I ran into this one just now while I was attempting an install of Open Atrium. I figured it was an issue with Atrium's install profile, until I tried to do a "standard" installation and failed there too. When I searched d.o, I saw #280015: cannot install drupal - menu_router error. Comment #40 mentioned the system date. I was installing onto a VMware guest that had been suspended for a long time, and ntpd had died at some point. My system date was about 40 days in the past. Once I resynced my system time, the install went off with no problems.

mikeytown2’s picture

Title: Menu first rebuild does not happen » menu_masks variable is empty (race condition)
Version: 6.19 » 6.x-dev
FileSize
3.46 KB

The Error

User warning: You have an error in your SQL syntax; check the manual that corresponds to your MySQL server version for the right syntax to use near ') ORDER BY fit DESC LIMIT 0, 1' at line 1 query: SELECT * FROM menu_router WHERE path IN () ORDER BY fit DESC LIMIT 0, 1 in _db_query() (line 169 of includes/database.mysqli.inc).

How to trigger error:
2 requests come in at exactly the same time and menu_masks variable is not defined. menu_execute_active_handler() runs for both of them. In both cases the menu_masks variable doesn't exist thus menu_rebuild() will run on both. The first request to get a lock will complete fine. The request that doesn't get a lock will wait and not run the _menu_router_build() function; this function sets the menu_masks variable, but in the request that didn't acquire the lock, the variable is still not defined. Thus later on when menu_get_ancestors() is ran, the foreach loop (in this function) is not ran and we get 2 empty arrays returned causing the SQL query to blow up on us inside of menu_get_item().

Possible Solutions:

  • Have $write_database = FALSE like we do in module_rebuild_cache() and system_theme_data() and duplicate work.
  • Read from the database for the menu_masks variable and set it in the $conf global (thus allowing variable_get to work correctly in this request).
  • If the menu_masks variable is empty provide an array that goes from 255 down to 1.
  • Have an alternate foreach loop in menu_get_ancestors that checks for a mask everywhere.

My Opinion:
I think we should read from the database and set the menu_masks variable after lock_wait runs inside of menu_rebuild. If for some reason that variable doesn't exist we will still be ok because inside of menu_get_ancestors we will have an alternate foreach loop that doesn't require this variable. Patch attached doesn't contain the alt menu_get_ancestors logic, only a place holder for it.

Thoughts?

mikeytown2’s picture

Status: Needs work » Needs review

Status: Needs review » Needs work

The last submitted patch, drupal-261148-33-menu_masks-race-condition.patch, failed testing.

mikeytown2’s picture

Status: Needs work » Needs review
FileSize
1.89 KB

Removed the menu_get_ancestors placeholder logic as that could be causing issues.

chx’s picture

Why is this set to D6 (and not D8 and backported down)?
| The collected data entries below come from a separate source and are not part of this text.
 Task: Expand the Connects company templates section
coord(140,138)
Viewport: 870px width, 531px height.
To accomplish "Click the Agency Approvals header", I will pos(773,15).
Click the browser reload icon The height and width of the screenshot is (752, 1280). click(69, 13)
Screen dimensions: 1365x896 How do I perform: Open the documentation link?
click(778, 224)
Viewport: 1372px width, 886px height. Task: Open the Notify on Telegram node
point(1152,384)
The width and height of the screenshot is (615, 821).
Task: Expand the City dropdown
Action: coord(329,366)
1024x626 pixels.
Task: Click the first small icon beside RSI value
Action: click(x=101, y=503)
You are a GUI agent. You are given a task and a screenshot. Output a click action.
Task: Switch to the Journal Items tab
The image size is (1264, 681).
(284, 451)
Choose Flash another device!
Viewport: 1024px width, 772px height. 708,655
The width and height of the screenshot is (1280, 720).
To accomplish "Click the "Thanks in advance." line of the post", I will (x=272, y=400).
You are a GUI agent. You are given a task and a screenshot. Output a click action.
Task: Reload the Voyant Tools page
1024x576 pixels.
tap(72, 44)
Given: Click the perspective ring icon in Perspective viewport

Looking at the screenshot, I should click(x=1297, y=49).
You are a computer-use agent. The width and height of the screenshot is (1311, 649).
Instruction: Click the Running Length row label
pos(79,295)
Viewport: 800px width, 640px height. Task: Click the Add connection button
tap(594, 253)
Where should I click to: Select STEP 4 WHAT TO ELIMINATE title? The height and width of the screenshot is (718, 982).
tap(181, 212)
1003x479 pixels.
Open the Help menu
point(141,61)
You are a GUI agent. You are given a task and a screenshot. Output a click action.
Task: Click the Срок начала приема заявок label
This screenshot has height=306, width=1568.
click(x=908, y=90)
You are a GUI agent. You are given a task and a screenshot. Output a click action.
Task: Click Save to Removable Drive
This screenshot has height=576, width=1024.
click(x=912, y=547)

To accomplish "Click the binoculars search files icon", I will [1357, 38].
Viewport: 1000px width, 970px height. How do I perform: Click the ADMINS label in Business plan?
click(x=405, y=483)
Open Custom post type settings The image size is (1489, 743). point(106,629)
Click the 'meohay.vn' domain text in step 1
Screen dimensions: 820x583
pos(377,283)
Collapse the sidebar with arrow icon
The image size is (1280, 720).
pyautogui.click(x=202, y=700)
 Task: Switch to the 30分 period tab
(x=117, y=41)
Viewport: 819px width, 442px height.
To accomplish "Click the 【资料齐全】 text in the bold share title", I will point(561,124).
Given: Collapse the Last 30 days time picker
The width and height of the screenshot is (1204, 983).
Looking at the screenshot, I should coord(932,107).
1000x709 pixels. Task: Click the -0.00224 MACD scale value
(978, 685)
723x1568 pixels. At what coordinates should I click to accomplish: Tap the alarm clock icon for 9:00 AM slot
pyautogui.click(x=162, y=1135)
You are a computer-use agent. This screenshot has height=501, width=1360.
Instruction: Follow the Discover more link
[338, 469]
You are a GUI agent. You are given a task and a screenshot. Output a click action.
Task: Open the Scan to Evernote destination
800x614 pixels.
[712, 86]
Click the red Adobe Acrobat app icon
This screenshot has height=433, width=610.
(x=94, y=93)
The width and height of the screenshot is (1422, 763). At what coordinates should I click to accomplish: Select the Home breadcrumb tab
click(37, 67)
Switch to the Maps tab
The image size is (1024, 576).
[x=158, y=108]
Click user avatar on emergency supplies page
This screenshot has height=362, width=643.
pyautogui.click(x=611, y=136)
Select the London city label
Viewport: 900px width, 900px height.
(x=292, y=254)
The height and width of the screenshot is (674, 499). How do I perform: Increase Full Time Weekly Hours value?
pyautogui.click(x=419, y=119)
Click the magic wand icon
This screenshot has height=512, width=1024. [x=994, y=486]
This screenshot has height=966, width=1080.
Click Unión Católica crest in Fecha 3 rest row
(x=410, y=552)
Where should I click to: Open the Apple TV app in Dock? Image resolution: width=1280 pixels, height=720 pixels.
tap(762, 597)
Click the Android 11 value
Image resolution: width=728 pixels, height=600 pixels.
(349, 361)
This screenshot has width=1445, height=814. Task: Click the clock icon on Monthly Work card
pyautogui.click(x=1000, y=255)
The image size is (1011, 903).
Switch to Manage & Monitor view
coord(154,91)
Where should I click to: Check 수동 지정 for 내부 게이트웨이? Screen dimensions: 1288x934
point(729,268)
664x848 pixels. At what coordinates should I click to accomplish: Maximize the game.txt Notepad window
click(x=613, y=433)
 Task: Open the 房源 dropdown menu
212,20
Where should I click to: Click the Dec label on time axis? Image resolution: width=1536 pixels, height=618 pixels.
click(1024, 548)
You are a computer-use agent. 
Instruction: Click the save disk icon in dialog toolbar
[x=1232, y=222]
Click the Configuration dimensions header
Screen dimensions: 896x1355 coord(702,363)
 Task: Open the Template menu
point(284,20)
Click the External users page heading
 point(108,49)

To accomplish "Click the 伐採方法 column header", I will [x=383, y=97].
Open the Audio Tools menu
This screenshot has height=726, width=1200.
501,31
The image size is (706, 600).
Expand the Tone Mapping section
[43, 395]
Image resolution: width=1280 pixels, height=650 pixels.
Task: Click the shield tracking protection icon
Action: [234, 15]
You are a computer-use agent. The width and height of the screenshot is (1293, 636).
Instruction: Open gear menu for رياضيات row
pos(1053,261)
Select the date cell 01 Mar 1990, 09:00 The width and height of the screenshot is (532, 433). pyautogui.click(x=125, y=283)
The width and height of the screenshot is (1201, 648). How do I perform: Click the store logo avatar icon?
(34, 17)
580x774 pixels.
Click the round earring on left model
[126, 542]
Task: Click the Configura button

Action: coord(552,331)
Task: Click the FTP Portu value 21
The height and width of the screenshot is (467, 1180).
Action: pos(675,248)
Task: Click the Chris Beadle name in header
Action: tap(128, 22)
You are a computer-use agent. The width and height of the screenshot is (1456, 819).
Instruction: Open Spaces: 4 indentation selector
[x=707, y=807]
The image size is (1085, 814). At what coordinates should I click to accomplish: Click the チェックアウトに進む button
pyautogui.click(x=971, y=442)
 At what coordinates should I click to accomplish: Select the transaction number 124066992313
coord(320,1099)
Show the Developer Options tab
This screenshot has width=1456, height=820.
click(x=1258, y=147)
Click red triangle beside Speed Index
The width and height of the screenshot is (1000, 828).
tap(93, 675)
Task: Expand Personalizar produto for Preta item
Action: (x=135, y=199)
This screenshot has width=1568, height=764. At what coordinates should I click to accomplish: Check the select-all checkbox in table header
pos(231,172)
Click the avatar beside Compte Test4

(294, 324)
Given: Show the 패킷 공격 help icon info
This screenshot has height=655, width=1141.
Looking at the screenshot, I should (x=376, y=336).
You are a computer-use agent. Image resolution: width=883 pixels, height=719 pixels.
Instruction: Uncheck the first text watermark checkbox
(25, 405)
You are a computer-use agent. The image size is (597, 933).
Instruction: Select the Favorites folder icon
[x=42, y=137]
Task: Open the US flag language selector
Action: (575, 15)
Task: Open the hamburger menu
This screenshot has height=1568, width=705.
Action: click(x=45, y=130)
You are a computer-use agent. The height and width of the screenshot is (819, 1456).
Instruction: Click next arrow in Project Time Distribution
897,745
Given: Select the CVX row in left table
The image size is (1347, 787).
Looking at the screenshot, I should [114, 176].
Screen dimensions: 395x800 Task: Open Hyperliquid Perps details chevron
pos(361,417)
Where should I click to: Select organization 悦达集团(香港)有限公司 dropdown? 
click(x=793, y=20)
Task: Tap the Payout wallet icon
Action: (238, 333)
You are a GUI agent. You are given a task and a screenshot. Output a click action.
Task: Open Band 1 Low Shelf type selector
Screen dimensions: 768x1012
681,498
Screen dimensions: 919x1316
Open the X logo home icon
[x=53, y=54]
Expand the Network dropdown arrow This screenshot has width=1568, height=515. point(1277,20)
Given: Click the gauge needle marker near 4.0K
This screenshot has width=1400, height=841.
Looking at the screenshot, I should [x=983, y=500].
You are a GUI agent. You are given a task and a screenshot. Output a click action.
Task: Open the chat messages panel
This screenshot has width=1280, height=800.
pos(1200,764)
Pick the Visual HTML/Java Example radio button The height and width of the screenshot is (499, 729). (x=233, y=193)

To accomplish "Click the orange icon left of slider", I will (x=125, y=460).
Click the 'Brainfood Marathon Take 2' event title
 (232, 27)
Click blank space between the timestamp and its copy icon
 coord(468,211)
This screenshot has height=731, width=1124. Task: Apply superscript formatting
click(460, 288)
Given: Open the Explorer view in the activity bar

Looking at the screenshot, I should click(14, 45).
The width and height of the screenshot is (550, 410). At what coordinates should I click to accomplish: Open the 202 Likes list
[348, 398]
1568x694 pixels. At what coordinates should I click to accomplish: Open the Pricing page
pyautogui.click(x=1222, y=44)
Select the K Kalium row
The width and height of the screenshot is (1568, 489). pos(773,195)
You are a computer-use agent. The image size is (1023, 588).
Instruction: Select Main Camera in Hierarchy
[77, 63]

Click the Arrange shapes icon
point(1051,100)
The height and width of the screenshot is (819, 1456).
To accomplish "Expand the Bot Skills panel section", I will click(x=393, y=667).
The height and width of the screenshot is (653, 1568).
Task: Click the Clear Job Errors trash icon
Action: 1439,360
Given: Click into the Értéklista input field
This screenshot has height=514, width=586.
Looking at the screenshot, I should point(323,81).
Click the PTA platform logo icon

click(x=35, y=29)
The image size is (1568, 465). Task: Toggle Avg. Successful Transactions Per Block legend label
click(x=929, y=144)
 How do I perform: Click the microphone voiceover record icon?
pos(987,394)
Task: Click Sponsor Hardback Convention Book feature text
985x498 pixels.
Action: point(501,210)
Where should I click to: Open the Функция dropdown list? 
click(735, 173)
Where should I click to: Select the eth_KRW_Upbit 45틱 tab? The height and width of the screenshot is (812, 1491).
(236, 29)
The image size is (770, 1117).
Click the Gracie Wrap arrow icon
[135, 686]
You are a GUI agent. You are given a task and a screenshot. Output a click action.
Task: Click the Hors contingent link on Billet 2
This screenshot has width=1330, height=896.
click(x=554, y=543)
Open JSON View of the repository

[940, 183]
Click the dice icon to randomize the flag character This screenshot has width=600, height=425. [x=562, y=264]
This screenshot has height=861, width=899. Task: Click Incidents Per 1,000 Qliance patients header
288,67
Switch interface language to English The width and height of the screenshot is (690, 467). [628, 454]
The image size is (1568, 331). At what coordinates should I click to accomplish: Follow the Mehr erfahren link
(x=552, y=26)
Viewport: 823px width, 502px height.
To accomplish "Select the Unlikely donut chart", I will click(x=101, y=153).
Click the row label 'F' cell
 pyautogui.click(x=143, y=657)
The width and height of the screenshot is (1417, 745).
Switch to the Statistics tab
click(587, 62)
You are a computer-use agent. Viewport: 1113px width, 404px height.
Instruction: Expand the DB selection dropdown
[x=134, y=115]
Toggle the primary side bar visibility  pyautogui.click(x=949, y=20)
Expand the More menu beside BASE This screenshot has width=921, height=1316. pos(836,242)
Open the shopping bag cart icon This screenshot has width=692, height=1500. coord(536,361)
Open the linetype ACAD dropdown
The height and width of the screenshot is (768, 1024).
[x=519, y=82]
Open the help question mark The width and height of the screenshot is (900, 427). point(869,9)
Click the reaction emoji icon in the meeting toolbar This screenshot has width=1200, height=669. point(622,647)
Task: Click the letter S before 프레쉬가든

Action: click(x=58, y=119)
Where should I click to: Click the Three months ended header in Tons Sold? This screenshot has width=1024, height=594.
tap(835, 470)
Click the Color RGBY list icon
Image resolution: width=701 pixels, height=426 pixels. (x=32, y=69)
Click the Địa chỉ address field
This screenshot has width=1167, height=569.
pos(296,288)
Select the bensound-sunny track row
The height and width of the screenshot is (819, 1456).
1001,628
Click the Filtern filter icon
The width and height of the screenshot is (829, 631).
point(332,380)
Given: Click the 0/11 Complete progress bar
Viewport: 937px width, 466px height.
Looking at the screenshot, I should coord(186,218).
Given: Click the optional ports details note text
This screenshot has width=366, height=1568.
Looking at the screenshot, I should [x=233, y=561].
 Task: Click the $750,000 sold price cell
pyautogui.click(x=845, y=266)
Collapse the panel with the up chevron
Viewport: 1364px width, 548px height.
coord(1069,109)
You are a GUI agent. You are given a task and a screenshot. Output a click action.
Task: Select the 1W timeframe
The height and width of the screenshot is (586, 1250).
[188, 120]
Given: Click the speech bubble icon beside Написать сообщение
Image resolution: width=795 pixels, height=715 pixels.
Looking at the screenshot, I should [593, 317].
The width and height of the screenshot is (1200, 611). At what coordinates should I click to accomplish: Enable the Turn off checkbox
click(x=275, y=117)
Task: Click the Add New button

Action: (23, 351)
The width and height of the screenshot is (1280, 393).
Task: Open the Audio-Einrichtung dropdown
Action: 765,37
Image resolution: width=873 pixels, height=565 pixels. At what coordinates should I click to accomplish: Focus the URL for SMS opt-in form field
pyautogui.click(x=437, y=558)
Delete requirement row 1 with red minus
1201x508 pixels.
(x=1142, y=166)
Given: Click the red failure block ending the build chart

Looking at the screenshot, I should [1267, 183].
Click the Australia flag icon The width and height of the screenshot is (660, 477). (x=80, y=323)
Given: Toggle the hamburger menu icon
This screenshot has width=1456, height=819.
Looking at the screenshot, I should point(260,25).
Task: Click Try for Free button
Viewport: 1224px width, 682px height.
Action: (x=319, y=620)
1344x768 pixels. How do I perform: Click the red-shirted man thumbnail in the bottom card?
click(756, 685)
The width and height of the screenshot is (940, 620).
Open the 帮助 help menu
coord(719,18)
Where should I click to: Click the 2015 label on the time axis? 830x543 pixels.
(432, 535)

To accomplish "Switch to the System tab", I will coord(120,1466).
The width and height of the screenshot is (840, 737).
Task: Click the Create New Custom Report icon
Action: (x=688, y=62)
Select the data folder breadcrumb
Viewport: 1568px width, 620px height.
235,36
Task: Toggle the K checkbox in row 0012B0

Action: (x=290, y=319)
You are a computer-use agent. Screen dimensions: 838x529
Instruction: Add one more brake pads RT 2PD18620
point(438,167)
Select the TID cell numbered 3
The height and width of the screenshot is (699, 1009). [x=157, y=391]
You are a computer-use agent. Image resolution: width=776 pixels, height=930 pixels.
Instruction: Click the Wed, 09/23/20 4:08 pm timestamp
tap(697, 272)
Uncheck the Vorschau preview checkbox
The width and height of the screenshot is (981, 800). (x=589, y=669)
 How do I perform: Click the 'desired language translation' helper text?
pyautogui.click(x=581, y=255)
Congratulations on the detective work! But #36 makes me want to cry like a baby. That's sooo fugly. Can't we just throw an 503 from menu_get_ancestors? If you run into this when called from _menu_find_router_path then you are in so, so deep trouble.

noslokire’s picture

Man I am happy we are have now surrounded this bug after 8 months of digging. Nice work Mike.

Good news, I think you in the right place.
Bad news, applied patch didn't correct our issue.

Good news, we see this a couple times per day randomly across our network of sites so there are plenty of chances to test the approach in #37 or nail down a better approach to #36.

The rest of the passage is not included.